I've run into what sounds like a similar problem, but dove in and found more details. Here's the setup:
-19 nodes running BATMAN-adv 2014.14.0 on OpenWrt Chaos Calmer; various hardware (D-Link, BBB, Open-Mesh, WRTnode, TP-Link). -bat0 using ad-hoc interface on each node -bat0 bridged (br-lan) with Ethernet -br-lan on all nodes (except node 1) get DHCPv4 address from dnsmasq running on node 1 -A few PCs are hard-wired to LAN on node 1, one PC wired to LAN at node 11, all other nodes completely standalone -WAN on node 1 connected to building network - only connection to any outside network -DAT enabled -BLA disabled
Problem: After several weeks uptime, node 1 could no longer SSH or ping (L3) node 3. Tcpdumps showed ping rec'd at node 3 and node 3 replied, but reply never arrived at node 1. Linux PC wired to LAN at node 1 successfully pings node 3. L2 ping (via batctl) works between nodes 1 and 3. Further investigation showed two entries for node 1's br-lan MAC in the global translation table at node 3. Secondary entry was correct; primary entry pointed to node 4. Node 4's tables (local and global) were both correct.
root@WifiMesh-03:~# batctl tg | grep c8:d3:a3:70:a9:b0 * 42:5e:78:f3:50:7e 0 ( 2) via c8:d3:a3:70:a9:b0 ( 25) (0xd7886ba8) [....] * c8:d3:a3:70:a9:b0 -1 ( 19) via c8:d3:a3:70:a9:53 ( 19) (0x10e4856e) [....] + c8:d3:a3:70:a9:b0 -1 ( 2) via c8:d3:a3:70:a9:b0 ( 25) (0x352c5b78) [....] * 42:5e:78:f3:50:7e -1 ( 2) via c8:d3:a3:70:a9:b0 ( 25) (0x352c5b78) [....]
(Yes, br-lan and adhoc0 have same MAC on node 1. Yes, these are D-Link routers.) ...50:7e is bat0 at node 1, ...a9:b0 is adhoc0/br-lan at node 1, ...a9:53 is adhoc0/br-lan at node 4
This part may be odd: problem persisted for a few days while I investigated, but resolved immediately after viewing the tables on node 4. May be coincidence, though, because it didn't work for the following nodes.
At same time, same problem existed with two other nodes on the mesh: node 13 (an OM2P-HS) matched node 3's global table; node 9 (a WRTnode) showed a primary entry for node 1's br-lan using yet another originator.

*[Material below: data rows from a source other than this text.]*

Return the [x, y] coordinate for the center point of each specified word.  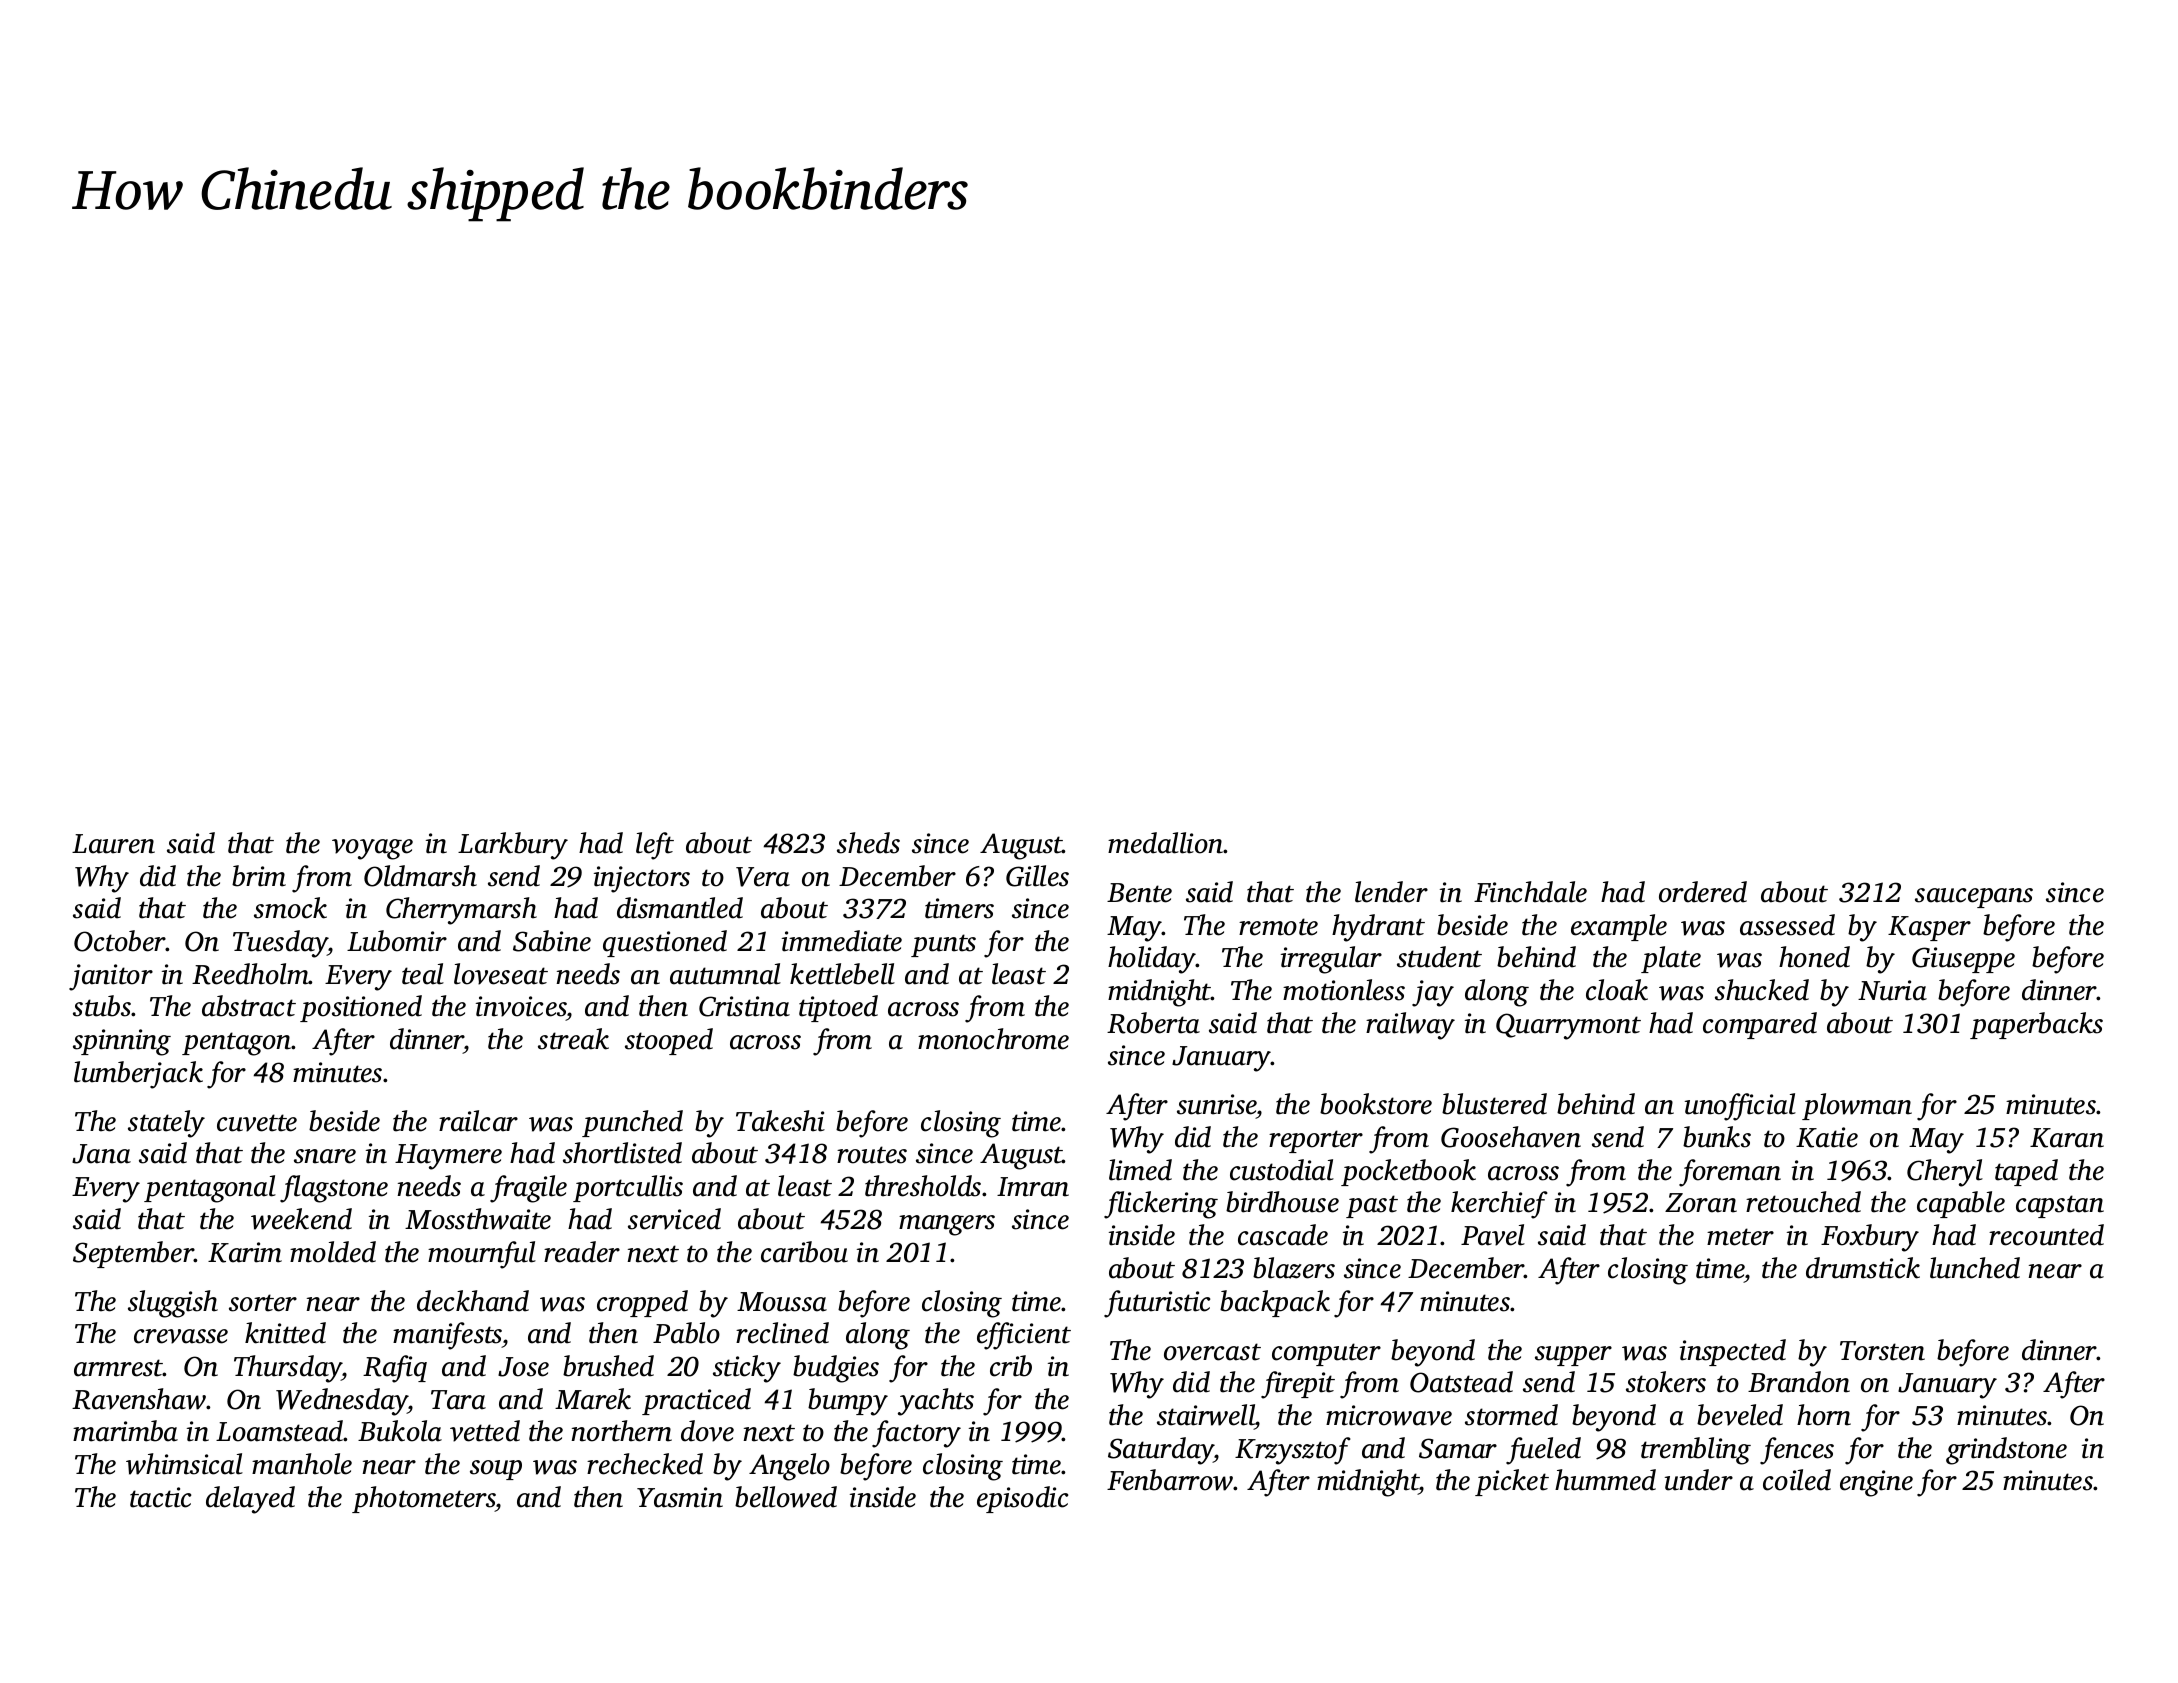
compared [1760, 1025]
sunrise [1217, 1106]
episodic [1022, 1499]
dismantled [680, 908]
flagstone [334, 1189]
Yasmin [680, 1497]
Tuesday [280, 944]
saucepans [1974, 898]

Rebooted nodes to resolve. Problem happened again more recently, but the destination MAC was that of the Linux PC mentioned above, attached to the LAN on node 1. In this case, most nodes' global tables showed two entries for that MAC, though the originator in the primary entry was not consistent.

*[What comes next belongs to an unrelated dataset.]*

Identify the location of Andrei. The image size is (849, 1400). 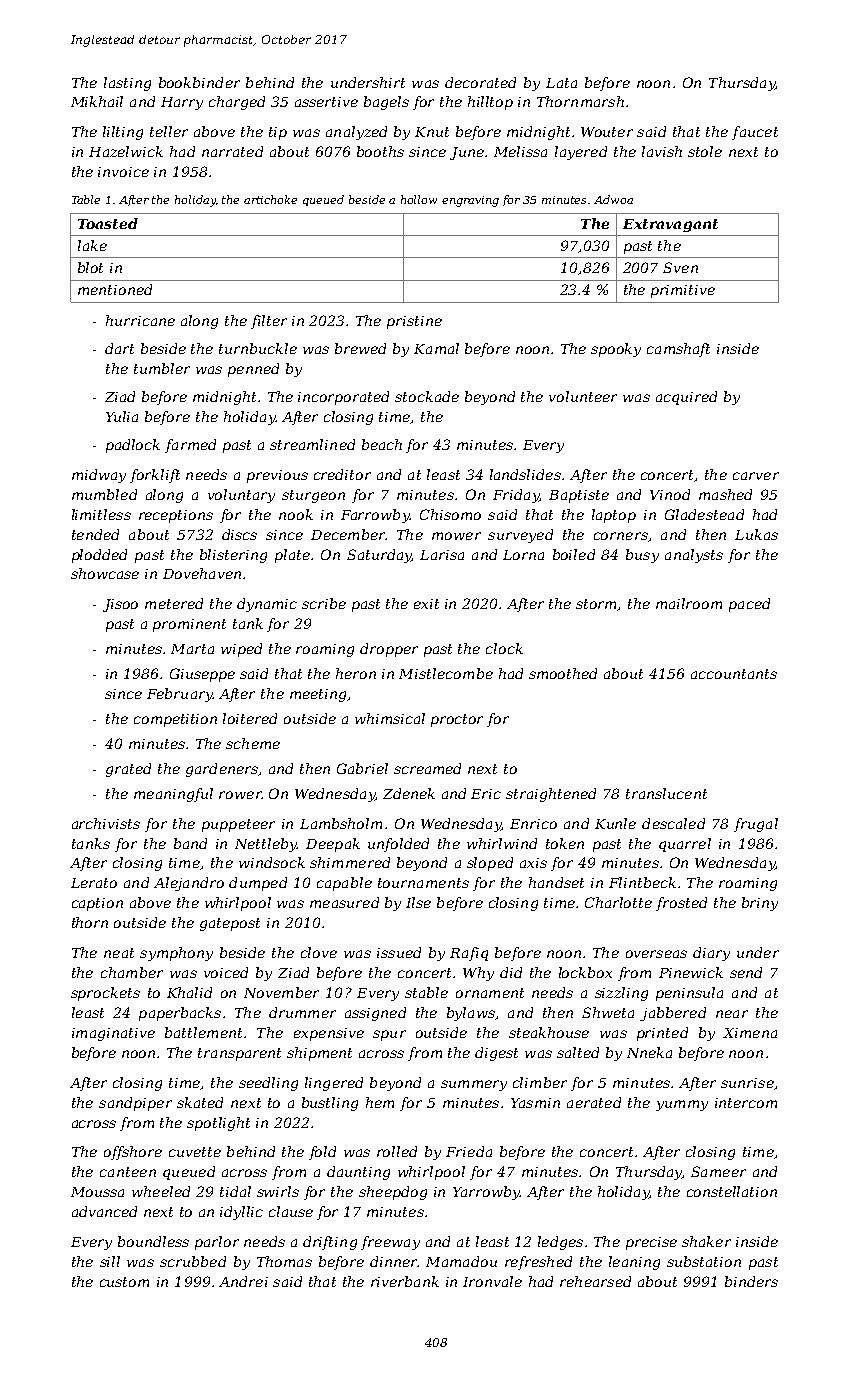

I plan to test with a more recent version of BATMAN-adv once I standardize on one model of hardware for the nodes (should be within the next few months). In the meantime, I plan to watch for secondary entries in the global translation tables since the current configuration should never result one client being accessible through multiple nodes.
Thanks, -Nick
-----Original Message----- From: B.A.T.M.A.N [mailto:b.a.t.m.a.n-bounces@lists.open-mesh.org] On Behalf Of Sven Eckelmann Sent: Monday, May 02, 2016 9:55 AM To: b.a.t.m.a.n@lists.open-mesh.org Subject: Re: [B.A.T.M.A.N.] mesh losing internal Ilayer3 connectivity
On Monday 02 May 2016 21:57:49 Karl Auer wrote:
My apologies up front for a newbie question in this apparently very technical list. If there is a more appropriate list or forum please direct me to it.
I'm running batman-adv (Chaos Calmer, r47065) on OpenWRT on the GL -AR150 platform.
Are you using v2016.1 or some older version of batman-adv? If you use something like v2014.4.
What kind of layer 3 are you using? IPv4/IPv6/...? What is you current configuration (for example are you have enabled DAT, BLA, ...). Did you check what exactly goes over the air and what the device (the adhoc one) receives/sends? What is what the data sent/received over the batman-adv devices?
Did you hardcode the mac address of the batman-adv device or are you let it change to a random value on each device creation? Is the device part of a bridge or is the IP configured directly on the batman-adv device?
Are you sure that the conntrack for the masquerade over the mesh isn't broken? Why are you masquerade over the mesh anyway?
Kind regards, Sven